Which lines in the data below contain the word "icon"? Return each of them.

* **GIVEN RECORDS**
[Start of Attachment]

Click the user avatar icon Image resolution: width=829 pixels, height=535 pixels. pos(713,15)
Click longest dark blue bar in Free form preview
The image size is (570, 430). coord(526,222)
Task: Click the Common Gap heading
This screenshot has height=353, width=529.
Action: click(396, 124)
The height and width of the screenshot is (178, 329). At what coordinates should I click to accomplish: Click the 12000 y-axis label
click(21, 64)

[End of Attachment]
[Start of Attachment]

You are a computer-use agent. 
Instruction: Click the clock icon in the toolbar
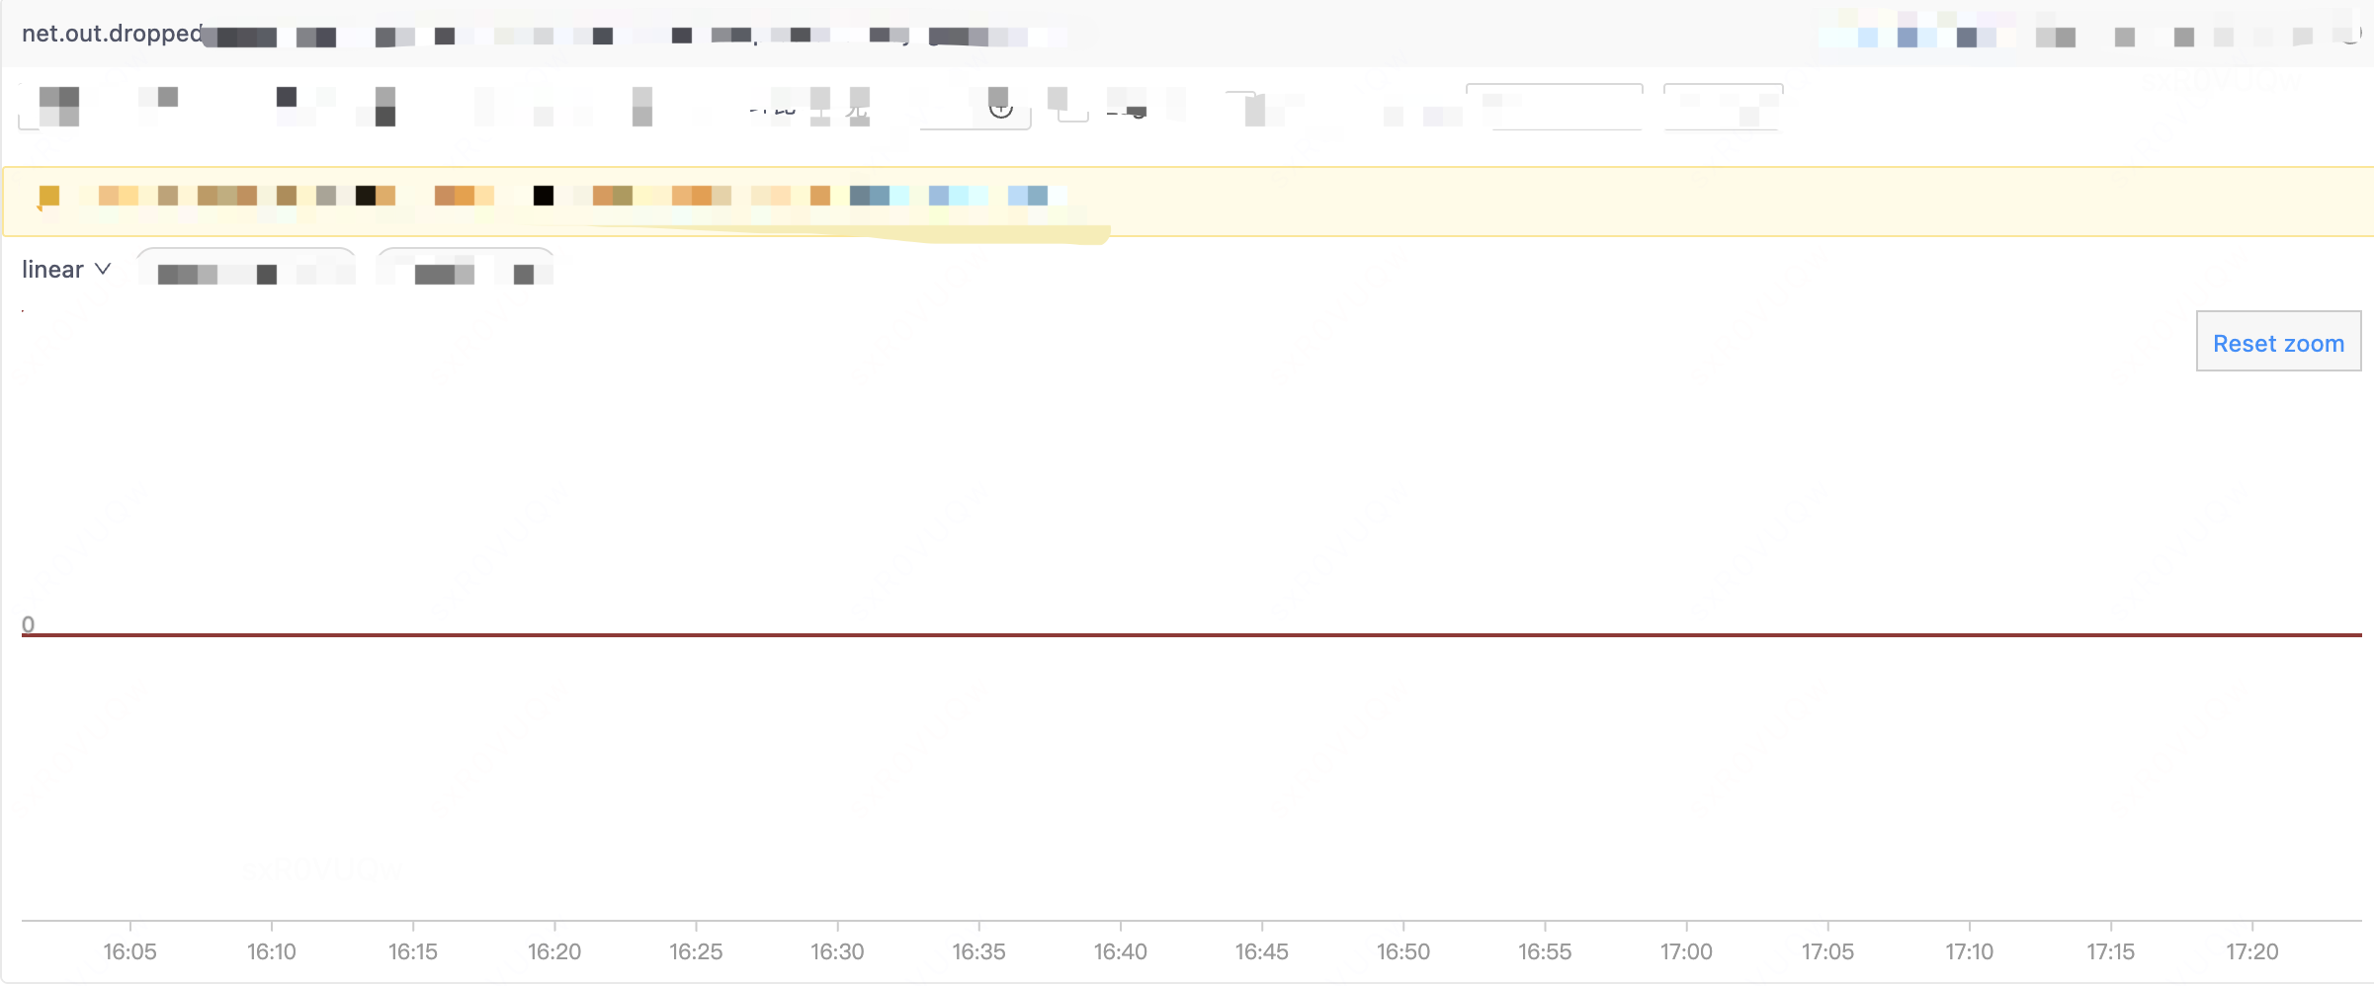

[End of Attachment]

* **RESULT BELOW**
Click the user avatar icon Image resolution: width=829 pixels, height=535 pixels. pos(713,15)
Instruction: Click the clock icon in the toolbar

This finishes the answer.